- Excerpted text
Voting for general meetings shall not apply to:
Administrative and financial management matters, as may be reported on and discussed in the course of such meetings, and which shall remain the responsibility of the Board.
Election management
For general meetings (Annual General and Special General Meetings) the Board shall:
a) Designate two independent Polling Officers, one of whom shall act as Chief Polling Officer. The Polling Officers may be representatives of the Society’s Auditors, an election management company, or any other institution or person deemed competent to perform this service.
b) Announce the names of the Polling Officers to the members in the Preliminary Notice at least 60 (sixty) days prior to the meeting.
c) Provide the Polling Officers with a list of the members eligible to vote.
d) Provide for the return of all ballots (cast electronically in absentia and by members present at the meeting) to the Polling Officers in a manner acceptable to them.
e) The Polling Officers shall exercise strict control to ensure that members who voted electronically do not again receive ballot papers should they be present at the general meeting.
f) The Polling Officers shall audit the votes to ensure there is no duplication, and count the votes. They shall announce the outcome of the matters voted on at the meeting.

- Material shown

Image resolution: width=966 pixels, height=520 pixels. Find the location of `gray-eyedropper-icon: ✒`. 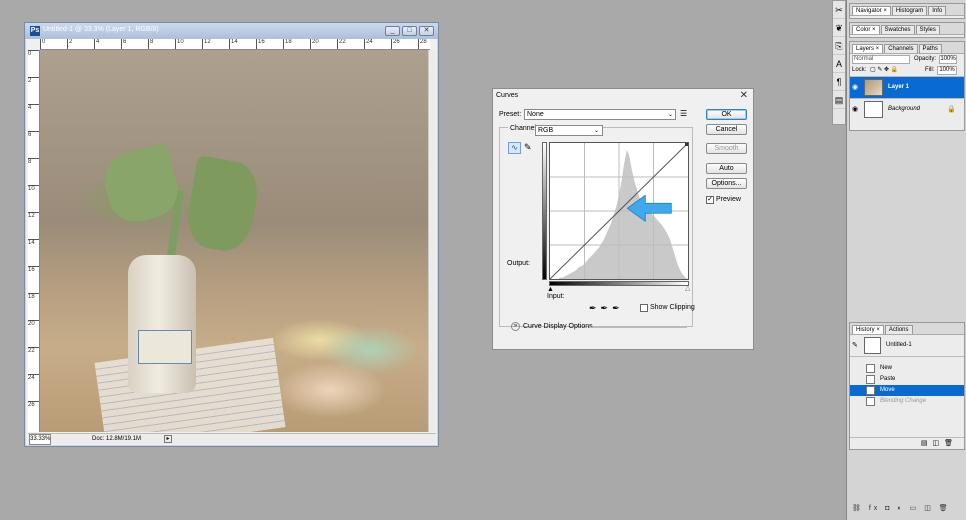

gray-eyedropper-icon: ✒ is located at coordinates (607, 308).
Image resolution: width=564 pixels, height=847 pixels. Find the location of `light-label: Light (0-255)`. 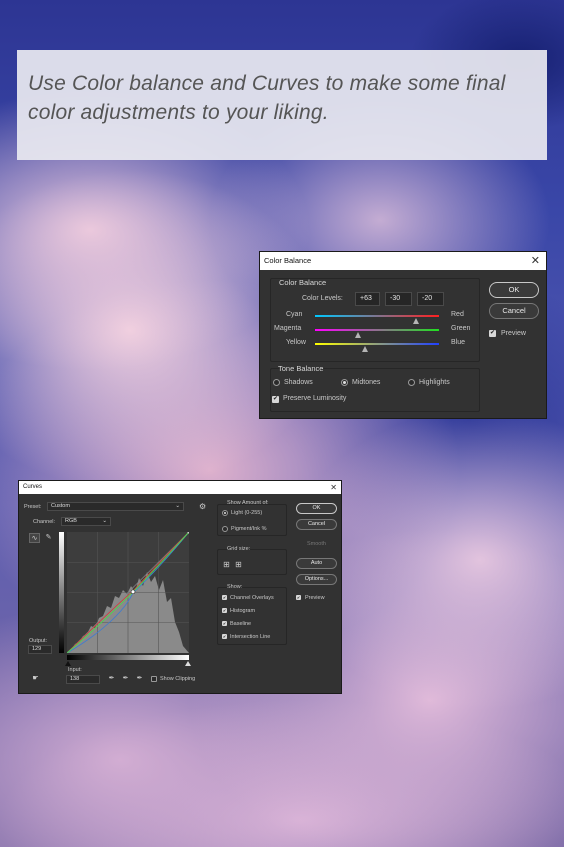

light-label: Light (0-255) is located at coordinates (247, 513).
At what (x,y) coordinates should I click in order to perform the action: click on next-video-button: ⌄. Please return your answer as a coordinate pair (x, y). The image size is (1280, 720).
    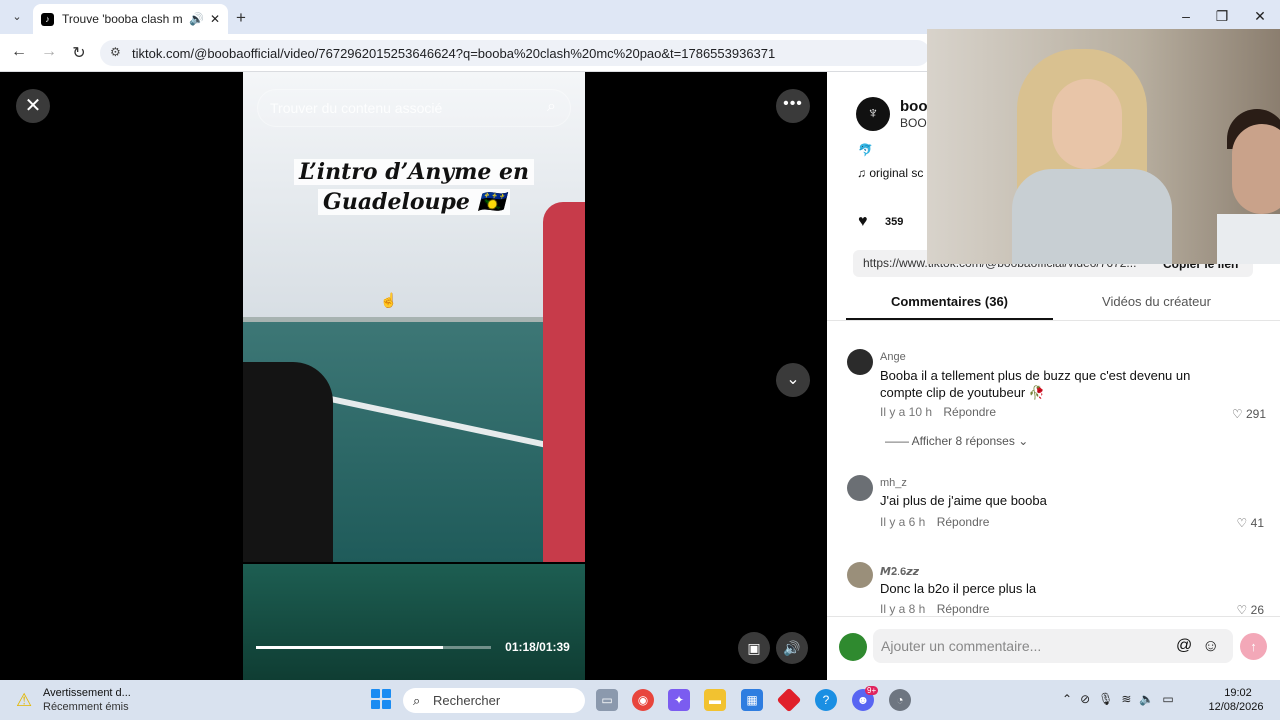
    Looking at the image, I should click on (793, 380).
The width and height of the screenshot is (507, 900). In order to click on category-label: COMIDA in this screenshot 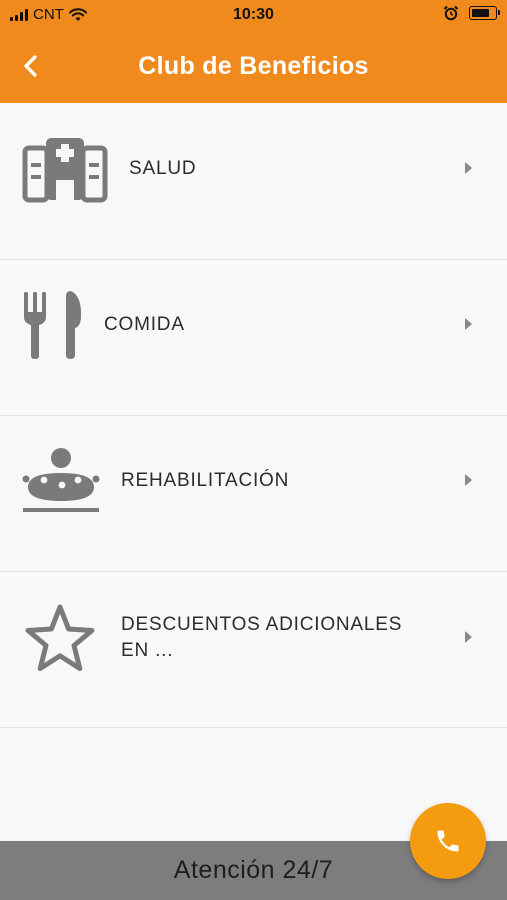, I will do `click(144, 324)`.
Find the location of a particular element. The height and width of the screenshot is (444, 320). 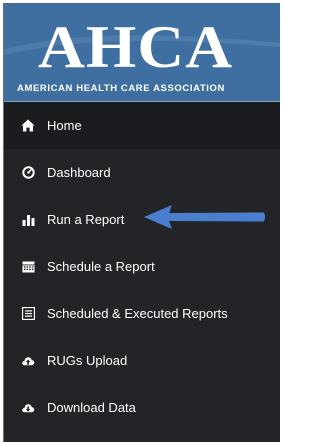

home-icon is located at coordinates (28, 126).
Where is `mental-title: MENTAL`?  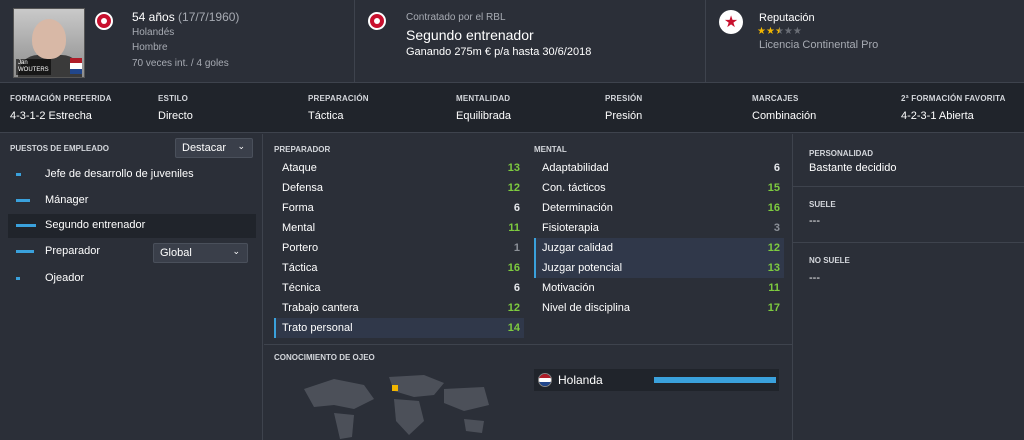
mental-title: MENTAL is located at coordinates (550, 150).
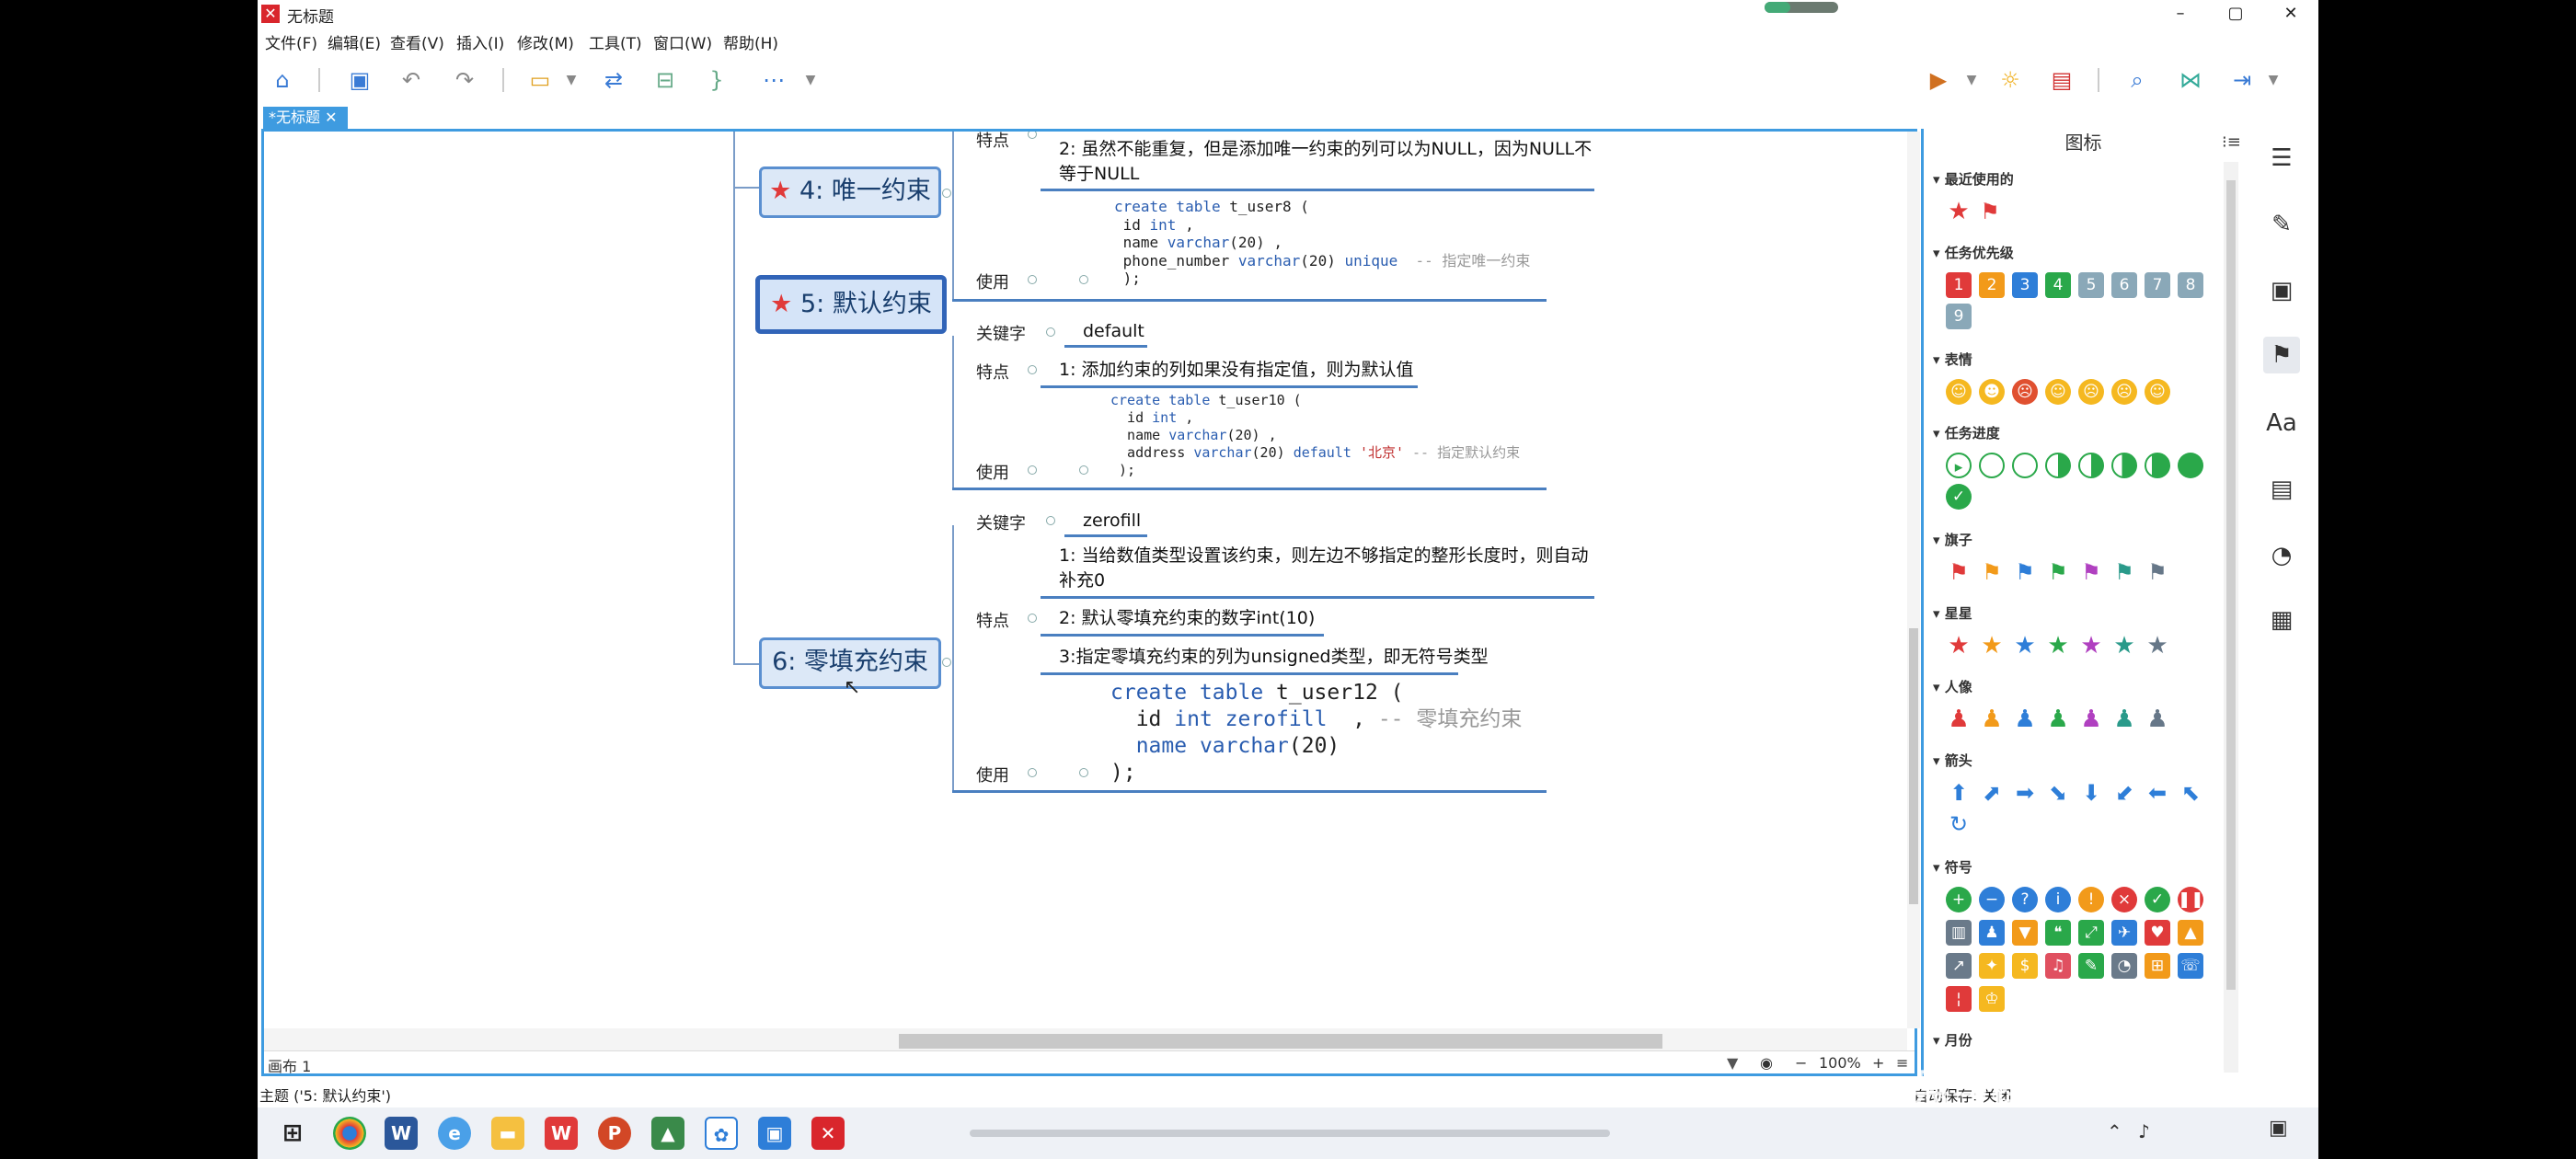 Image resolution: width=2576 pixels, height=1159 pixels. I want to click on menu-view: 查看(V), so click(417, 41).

- Exercise instructions
Carry the excerpt on the society's election rules for general meetings forward from its last sentence.

- Response to the task
Voting schedule:
a) Members shall be notified of the matters to be voted on via the Final Notice with the Agenda at least 30 (thirty) days prior to the general meeting.
b) Electronic voting shall commence 10 (ten) days prior to the general meeting, and be open for 7 (seven days). No electronic vote returned to the Polling Officers less than 3 (three) days prior to the meeting shall be valid.
NON-RECEIPT OF NOTICES
No business otherwise properly and constitutionally transacted at any meeting shall be invalidated by reason only of the non-receipt by any member of the notice required to be given to such person in terms of this Constitution.
QUORUMS
Twenty (20) members of the Society personally present at the commencement of any general meeting and entitled to vote shall form a quorum for such a general meeting.
Four (4) Board members personally present at any Board meeting and entitled to vote shall form a quorum for such meeting.
Any 2 (two) members of the Executive Committee personally present at the commencement of any meeting of the Executive Committee shall form a quorum.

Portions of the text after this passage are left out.